I am not sure if this is what the article is saying, but the paperclip maximizer examples always struck me as extremely dumb (lacking intelligence), when even a child can understand that if I ask them to make paperclips they shouldn't go around and kill people.
I think superintelligence will turn out not to be a singularity, but as something with diminishing returns. They will be cool returns, just like a Brittanica set is nice to have at home, but strictly speaking, not required to your well-being.
But LLMs already do the paperclip thing.
Suppose you tell a coding LLM that your monitoring system has detected that the website is down and that it needs to find the problem and solve it. In that case, there's a non-zero chance that it will conclude that it needs to alter the monitoring system so that it can't detect the website's status anymore and always reports it as being up. That's today. LLMs do that.
Even if it correctly interprets the problem and initially attempts to solve it, if it can't, there is a high chance it will eventually conclude that it can't solve the real problem, and should change the monitoring system instead.
That's the paperclip problem. The LLM achieves the literal goal you set out for it, but in a harmful way.
Yes. A child can understand that this is the wrong solution. But LLMs are not children.

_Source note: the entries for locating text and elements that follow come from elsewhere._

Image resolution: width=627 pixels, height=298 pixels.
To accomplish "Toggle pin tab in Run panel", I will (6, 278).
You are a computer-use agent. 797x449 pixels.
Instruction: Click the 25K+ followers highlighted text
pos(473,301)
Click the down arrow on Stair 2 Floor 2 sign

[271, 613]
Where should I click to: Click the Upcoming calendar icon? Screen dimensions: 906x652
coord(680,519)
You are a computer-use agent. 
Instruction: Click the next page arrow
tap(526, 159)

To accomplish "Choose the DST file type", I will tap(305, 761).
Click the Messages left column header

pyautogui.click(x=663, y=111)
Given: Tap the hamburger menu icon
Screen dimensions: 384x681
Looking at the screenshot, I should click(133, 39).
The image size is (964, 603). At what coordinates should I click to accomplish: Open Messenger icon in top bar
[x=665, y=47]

You're assuming that the AI's true underlying goal isn't "make paperclips" but rather "do what humans would prefer."
Making sure that the latter is the actual goal is the problem, since we don't explicitly program the goals, we just train the AI until it looks like it has the goal we want. There have already been experiments in which a simple AI appeared to have the expected goal while in the training environment, and turned out to have a different goal once released into a larger environment. There have also been experiments in which advanced AIs detected that they were in training, and adjusted their responses in deceptive ways.
> when even a child can understand that if I ask them to make paperclips they shouldn't go around and kill people.
Statistics brother. The vast majority of people will never murder/kill anyone. The problem here is that any one person that kills people can wreck a lot of havoc, and we spend massive amounts of law enforcement resources to stop and catch people that do these kinds of things. Intelligence little to do with murdering/not murdering, hell, intelligence typically allows people to get away with it. For example instead of just murdering someone, you setup a company to extract resources and murder the natives in mass and it's just part of doing business.
The point with clippy is just that the AGI’s goals might be completely alien to you. But for context it was first coined in the early ‘10s (if not earlier)when LLMs were not invented and RL looked like the way forward.
If you wire up RL to a goal like “maximize paperclip output” then you are likely to get inhuman desires, even if the agent also understands humans more thoroughly than we understand nematodes.
A superintelligence would understand that you don't want it to kill people in order to make paperclips. But it will ultimately do what it wants -- that is, follow its objectives -- and if any random quirk of reinforcement learning leaves it valuing paperclip production above human life, it wouldn't care about your objections, except insofar as it can use them to manipulate you.
Given the kind of things Claude code does with the wrong prompt or the kind of overfitting that neural networks do at any opportunity, I'd say the paperclip maximiser is the most realistic part of AGI.
if doing something really dumb will lower the negative log likelihood, it probably will do it unless careful guardrails are in place to stop it.
a child has natural limits. if you look at the kind of mistakes that an autistic child can make by taking things literally, a super powerful entity that misunderstands "I wish they all died" might well shoot them before you realise what you said.
There's a direct line between ideology and human genocide. Just look at Nazi Germany.
"Good intentions" can easily pave the road to hell. I think a book that quickly illustrates this is Animal Farm.
A human child will likely come to the conclusion that they shouldn't kill humans in order to make paperclips. I'm not sure its valid to generalize from human child behavior to fledgeling AGI behavior.
Given our track record for looking after the needs of the other life on this planet, killing the humans off might be a very rational move, not so you can convert their mass to paperclips, but because they might do that to yours.
Its not an outcome that I worry about, I'm just unconvinced by the reasons you've given, though I agree with your conclusion anyhow.